[[ MATERIAL SUPPLIED, beginning ]]
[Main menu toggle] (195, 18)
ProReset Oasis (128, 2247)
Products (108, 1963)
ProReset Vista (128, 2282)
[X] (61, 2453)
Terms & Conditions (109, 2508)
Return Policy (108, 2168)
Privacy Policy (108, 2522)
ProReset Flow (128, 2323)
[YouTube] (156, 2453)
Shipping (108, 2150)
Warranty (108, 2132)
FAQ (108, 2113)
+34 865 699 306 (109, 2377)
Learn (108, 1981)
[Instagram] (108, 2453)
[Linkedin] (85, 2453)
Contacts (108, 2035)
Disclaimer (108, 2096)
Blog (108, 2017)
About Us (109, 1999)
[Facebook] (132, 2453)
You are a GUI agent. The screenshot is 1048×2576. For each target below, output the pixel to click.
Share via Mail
[[ MATERIAL SUPPLIED, end ]]
[[ MATERIAL SUPPLIED, beginning ]]
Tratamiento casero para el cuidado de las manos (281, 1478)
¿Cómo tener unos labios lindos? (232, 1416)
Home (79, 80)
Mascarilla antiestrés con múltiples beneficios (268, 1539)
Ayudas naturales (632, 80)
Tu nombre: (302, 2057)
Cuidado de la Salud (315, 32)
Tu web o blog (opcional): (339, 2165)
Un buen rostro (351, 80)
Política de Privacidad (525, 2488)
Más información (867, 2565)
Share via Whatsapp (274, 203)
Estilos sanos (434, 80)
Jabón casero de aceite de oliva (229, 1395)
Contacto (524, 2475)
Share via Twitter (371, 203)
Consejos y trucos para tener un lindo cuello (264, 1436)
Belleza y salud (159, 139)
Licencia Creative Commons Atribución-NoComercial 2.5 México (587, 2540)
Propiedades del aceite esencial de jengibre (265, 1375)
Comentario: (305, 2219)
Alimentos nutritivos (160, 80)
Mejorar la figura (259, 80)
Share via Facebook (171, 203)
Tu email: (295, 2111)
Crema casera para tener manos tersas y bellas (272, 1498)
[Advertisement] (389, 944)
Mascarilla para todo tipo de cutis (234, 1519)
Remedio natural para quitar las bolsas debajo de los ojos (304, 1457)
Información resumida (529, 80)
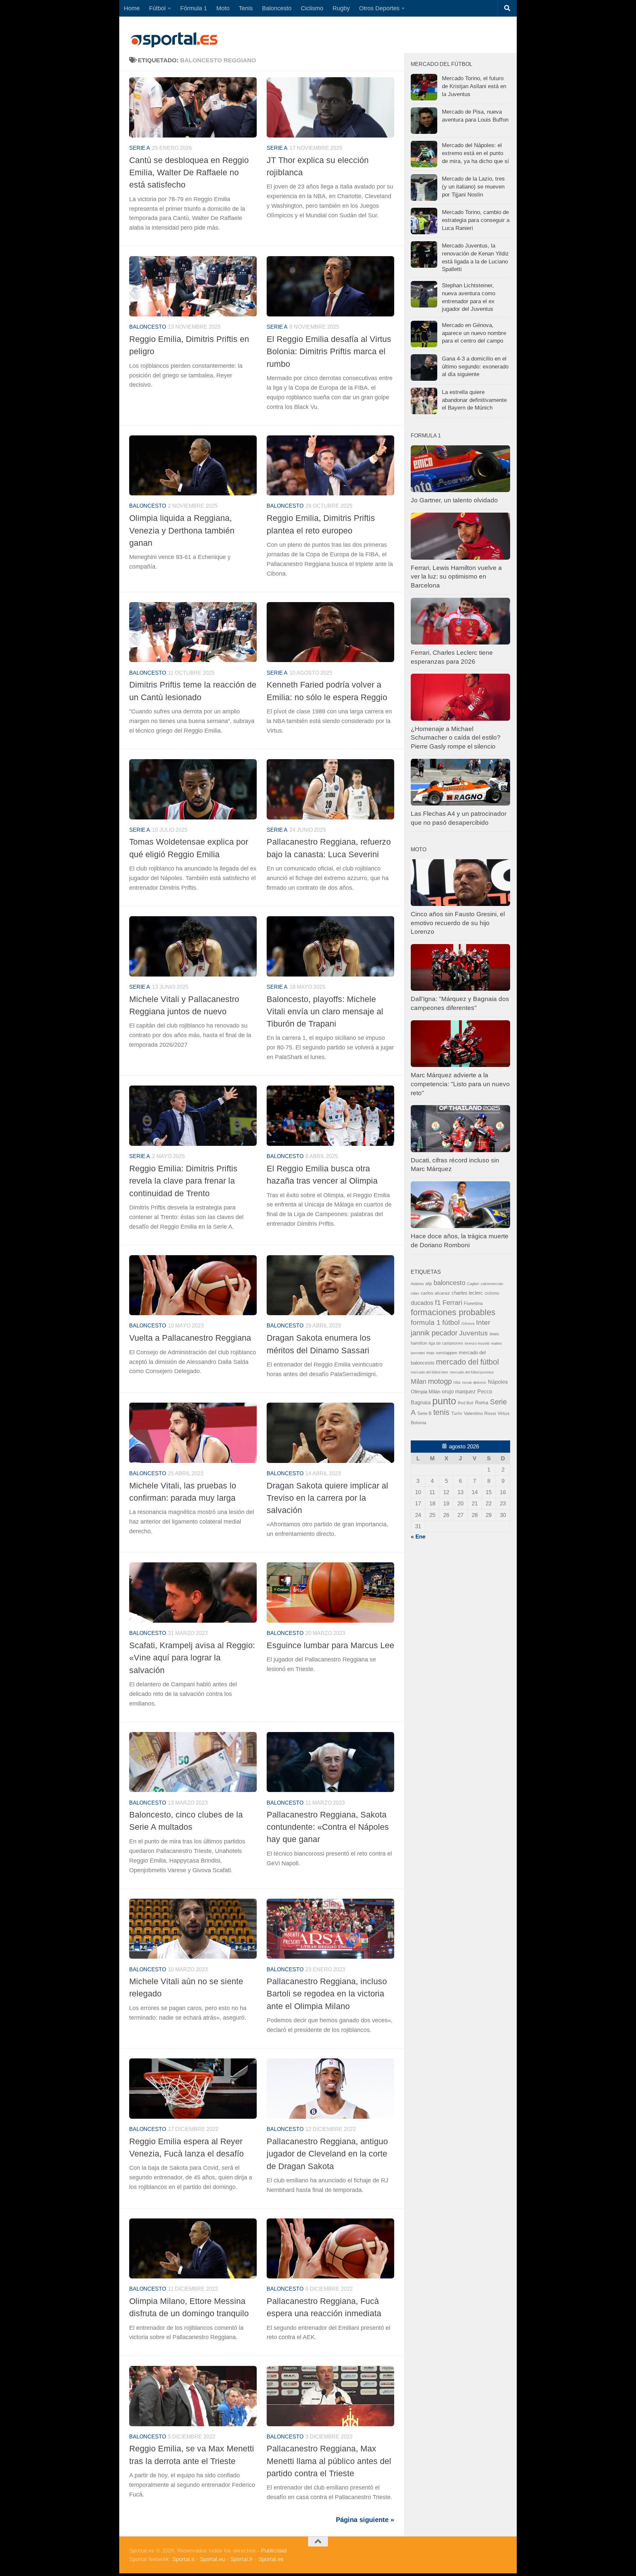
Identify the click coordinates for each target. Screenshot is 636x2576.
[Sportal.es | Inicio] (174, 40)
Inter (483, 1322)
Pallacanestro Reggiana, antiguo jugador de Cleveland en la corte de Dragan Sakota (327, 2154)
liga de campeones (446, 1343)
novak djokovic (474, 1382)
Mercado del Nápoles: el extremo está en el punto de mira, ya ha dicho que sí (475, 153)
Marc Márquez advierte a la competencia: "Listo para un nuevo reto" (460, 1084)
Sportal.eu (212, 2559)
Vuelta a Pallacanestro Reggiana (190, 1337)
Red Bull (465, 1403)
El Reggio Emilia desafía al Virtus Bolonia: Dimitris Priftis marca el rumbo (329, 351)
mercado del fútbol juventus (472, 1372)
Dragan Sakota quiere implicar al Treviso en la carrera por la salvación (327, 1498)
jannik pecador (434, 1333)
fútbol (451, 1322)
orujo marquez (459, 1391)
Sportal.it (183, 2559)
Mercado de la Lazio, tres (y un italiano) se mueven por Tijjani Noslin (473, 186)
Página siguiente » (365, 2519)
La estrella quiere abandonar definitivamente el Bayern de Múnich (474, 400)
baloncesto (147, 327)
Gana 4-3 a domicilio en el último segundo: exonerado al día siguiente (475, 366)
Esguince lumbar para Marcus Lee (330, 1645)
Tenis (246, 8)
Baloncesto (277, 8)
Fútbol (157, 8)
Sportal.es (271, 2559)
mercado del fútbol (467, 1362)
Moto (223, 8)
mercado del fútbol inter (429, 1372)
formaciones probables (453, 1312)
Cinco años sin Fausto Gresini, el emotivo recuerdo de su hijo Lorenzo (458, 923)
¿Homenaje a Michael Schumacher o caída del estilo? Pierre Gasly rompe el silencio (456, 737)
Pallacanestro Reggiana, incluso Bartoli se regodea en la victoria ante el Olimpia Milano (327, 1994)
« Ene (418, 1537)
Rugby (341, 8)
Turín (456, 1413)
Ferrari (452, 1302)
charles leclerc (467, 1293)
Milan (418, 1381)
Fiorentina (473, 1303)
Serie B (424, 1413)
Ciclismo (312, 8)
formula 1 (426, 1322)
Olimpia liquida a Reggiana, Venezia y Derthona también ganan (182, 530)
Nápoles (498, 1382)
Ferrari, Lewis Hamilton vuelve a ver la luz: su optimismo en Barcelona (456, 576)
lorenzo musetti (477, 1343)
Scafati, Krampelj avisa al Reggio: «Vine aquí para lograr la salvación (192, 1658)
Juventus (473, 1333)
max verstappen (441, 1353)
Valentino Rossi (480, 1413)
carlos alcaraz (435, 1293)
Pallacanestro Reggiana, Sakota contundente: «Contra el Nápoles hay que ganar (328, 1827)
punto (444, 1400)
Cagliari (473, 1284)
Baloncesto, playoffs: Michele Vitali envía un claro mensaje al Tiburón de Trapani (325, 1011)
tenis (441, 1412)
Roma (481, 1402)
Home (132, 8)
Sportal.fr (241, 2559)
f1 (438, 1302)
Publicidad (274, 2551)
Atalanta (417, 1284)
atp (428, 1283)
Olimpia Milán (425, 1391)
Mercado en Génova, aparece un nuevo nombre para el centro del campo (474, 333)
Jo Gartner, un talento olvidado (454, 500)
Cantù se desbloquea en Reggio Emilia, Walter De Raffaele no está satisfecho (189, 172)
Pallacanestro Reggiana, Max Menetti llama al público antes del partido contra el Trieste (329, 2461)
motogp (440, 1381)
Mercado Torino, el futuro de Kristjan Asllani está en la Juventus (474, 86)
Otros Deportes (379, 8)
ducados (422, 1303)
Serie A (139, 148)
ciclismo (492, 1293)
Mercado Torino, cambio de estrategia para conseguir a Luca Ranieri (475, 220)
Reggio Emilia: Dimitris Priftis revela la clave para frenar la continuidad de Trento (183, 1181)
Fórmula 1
[[ MATERIAL SUPPLIED, end ]]
[[ MATERIAL SUPPLIED, beginning ]]
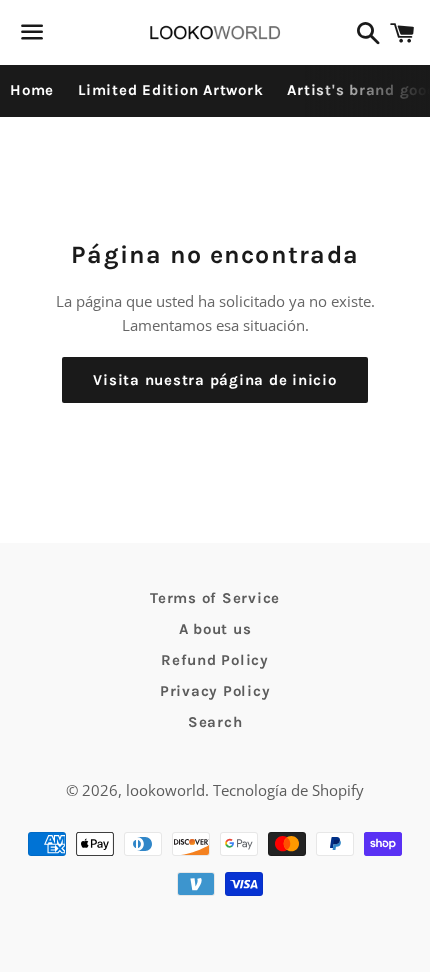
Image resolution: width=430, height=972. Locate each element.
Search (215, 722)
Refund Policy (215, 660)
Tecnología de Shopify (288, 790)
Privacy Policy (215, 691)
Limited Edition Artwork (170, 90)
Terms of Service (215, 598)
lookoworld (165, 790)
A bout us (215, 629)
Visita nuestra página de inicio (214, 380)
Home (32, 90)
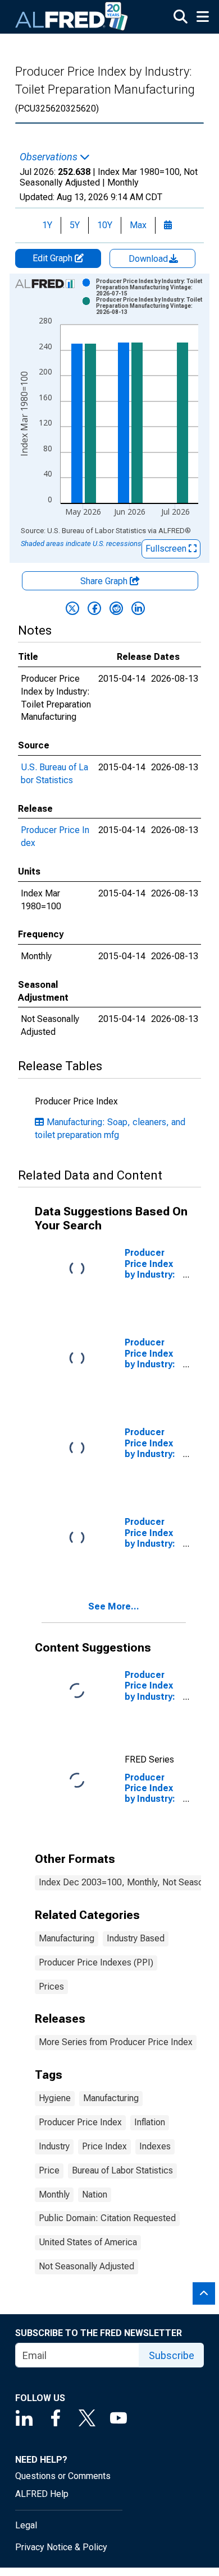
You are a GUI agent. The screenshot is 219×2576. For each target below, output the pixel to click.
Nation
[[ MATERIAL SUPPLIED, end ]]
EXERCISE AIM → Copy word for word the stretch of entries above from the line that has "Esguince lumbar para Marcus Lee (330, 1645)" through the line that has "formaciones probables (453, 1312)", both ends included, and nothing outside it.

ANSWER SECTION →
Esguince lumbar para Marcus Lee (330, 1645)
Tenis (246, 8)
Baloncesto (277, 8)
Fútbol (157, 8)
Sportal.es (271, 2559)
mercado del fútbol (467, 1362)
Moto (223, 8)
mercado del fútbol inter (429, 1372)
formaciones probables (453, 1312)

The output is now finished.